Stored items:
——————

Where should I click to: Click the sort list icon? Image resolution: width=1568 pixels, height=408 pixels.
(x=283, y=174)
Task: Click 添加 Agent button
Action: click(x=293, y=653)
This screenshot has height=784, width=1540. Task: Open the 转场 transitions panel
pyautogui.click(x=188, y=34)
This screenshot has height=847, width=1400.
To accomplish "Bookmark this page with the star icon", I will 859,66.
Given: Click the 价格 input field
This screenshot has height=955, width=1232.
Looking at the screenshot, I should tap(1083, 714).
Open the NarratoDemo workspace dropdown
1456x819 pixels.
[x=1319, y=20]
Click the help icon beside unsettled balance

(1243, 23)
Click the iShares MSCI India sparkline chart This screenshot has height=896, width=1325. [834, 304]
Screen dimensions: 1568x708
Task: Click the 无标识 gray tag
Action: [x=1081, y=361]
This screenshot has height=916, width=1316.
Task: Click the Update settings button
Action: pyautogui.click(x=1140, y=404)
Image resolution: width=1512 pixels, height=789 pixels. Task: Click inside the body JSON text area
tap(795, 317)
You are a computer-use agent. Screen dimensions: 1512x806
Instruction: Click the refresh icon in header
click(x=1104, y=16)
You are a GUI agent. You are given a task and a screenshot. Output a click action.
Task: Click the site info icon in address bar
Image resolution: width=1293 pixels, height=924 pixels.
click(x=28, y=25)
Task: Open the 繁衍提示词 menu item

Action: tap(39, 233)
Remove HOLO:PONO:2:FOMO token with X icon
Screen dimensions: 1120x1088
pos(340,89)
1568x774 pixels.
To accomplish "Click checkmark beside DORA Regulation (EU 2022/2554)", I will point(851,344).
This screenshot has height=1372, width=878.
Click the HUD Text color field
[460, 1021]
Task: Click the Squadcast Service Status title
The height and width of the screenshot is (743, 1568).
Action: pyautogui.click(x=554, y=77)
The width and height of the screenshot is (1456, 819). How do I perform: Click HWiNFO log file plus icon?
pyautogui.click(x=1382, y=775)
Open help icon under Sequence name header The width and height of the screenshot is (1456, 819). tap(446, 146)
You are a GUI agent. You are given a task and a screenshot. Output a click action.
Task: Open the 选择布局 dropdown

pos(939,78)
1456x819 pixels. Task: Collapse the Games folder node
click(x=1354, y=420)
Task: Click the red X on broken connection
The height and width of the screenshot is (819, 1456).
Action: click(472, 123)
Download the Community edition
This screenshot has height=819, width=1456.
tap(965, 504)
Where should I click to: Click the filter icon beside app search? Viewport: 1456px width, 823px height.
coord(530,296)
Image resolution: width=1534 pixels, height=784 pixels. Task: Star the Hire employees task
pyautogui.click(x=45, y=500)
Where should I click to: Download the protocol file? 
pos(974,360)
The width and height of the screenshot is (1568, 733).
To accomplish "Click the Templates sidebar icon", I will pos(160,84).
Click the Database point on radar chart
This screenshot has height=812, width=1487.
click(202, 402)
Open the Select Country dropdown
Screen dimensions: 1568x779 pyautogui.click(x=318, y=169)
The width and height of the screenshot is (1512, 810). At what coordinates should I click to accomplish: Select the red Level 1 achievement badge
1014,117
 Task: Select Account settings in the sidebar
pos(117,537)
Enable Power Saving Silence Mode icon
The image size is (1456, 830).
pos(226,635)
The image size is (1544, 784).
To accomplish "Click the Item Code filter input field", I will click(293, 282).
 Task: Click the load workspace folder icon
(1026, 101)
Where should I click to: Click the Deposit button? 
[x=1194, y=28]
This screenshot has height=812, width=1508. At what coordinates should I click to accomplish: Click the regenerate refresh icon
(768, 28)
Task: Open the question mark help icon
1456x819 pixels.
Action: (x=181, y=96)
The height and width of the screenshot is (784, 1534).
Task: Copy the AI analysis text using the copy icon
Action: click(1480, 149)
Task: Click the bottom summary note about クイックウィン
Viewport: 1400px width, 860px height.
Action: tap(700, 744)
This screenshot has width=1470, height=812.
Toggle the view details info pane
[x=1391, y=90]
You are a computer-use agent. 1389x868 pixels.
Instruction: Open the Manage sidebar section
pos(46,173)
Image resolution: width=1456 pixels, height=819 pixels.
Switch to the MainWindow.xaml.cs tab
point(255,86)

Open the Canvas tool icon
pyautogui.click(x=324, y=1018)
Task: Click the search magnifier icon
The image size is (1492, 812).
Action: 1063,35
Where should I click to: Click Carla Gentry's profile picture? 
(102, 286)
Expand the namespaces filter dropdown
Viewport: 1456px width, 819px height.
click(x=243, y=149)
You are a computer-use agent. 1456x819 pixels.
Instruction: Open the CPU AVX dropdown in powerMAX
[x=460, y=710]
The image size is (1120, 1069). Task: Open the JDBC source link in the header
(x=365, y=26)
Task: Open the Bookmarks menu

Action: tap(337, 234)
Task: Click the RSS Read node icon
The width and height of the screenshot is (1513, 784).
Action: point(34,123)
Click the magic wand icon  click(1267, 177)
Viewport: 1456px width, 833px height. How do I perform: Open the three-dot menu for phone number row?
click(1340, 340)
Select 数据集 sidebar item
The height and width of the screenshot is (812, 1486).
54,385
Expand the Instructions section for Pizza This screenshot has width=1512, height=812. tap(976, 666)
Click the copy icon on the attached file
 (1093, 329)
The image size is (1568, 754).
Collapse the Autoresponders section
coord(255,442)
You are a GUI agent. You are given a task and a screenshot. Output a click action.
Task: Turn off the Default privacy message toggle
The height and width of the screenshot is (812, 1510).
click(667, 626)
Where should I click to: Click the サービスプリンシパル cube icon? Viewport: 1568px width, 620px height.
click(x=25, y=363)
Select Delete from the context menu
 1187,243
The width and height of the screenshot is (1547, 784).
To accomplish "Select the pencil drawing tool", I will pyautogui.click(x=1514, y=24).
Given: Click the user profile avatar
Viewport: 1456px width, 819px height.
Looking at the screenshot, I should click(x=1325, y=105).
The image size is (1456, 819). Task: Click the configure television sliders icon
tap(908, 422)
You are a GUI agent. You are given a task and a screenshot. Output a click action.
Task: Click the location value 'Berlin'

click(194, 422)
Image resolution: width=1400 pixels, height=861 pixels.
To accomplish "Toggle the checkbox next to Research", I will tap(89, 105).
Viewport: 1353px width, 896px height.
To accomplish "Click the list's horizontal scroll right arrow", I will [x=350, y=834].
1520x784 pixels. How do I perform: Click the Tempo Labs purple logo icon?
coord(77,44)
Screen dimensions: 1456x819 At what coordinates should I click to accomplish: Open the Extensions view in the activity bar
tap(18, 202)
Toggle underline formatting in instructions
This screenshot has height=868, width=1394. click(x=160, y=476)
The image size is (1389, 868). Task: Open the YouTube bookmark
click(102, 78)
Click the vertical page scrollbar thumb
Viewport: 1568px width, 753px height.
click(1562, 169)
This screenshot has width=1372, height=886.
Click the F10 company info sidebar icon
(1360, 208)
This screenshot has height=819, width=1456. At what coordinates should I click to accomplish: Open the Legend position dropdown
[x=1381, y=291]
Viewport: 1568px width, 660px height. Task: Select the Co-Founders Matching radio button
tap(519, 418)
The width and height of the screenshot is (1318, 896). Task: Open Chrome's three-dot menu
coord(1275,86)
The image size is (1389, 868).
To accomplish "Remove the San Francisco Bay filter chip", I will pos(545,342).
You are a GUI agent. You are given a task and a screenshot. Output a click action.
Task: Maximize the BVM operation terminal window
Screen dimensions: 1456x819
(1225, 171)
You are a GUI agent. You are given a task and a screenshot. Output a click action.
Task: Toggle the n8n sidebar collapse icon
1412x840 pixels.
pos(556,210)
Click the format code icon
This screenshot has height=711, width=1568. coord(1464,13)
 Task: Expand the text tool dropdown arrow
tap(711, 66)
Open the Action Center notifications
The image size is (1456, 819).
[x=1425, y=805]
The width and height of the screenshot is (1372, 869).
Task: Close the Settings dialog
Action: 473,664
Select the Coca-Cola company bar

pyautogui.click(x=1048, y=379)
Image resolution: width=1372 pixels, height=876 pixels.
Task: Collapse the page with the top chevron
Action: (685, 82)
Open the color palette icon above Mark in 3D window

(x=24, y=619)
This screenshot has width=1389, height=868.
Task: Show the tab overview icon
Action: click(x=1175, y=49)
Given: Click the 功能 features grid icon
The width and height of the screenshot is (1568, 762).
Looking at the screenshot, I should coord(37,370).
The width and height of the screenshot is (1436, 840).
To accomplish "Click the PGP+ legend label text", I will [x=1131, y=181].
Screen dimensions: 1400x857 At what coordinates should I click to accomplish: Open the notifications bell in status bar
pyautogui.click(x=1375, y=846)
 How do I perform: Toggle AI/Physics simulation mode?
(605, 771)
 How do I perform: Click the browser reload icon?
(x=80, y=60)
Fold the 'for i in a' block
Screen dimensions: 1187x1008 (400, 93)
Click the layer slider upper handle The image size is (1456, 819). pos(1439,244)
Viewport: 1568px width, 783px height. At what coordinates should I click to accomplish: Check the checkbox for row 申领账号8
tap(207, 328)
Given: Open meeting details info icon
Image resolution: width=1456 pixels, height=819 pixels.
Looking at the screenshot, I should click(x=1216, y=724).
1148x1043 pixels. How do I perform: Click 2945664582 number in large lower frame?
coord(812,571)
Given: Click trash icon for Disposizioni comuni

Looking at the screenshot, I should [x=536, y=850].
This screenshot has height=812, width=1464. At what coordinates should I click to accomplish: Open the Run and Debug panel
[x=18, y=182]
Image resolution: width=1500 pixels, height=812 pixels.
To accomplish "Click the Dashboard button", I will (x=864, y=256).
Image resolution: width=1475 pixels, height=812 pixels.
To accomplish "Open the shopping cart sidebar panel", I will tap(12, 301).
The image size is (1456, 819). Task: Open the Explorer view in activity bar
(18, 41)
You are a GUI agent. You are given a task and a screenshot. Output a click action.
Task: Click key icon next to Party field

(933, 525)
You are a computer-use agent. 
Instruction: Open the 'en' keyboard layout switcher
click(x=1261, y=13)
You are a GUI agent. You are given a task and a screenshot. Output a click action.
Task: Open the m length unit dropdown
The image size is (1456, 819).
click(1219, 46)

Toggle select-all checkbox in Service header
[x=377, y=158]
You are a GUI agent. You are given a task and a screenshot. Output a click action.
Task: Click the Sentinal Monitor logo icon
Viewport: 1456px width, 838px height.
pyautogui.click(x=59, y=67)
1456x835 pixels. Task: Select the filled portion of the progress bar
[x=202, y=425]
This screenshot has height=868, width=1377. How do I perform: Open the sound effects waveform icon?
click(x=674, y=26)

——————

**What needs to be done**
If a line in the records above contains "input", copy that line.

**Answer for this exercise**
Given: Click the 价格 input field
To accomplish "Click the Item Code filter input field", I will click(293, 282).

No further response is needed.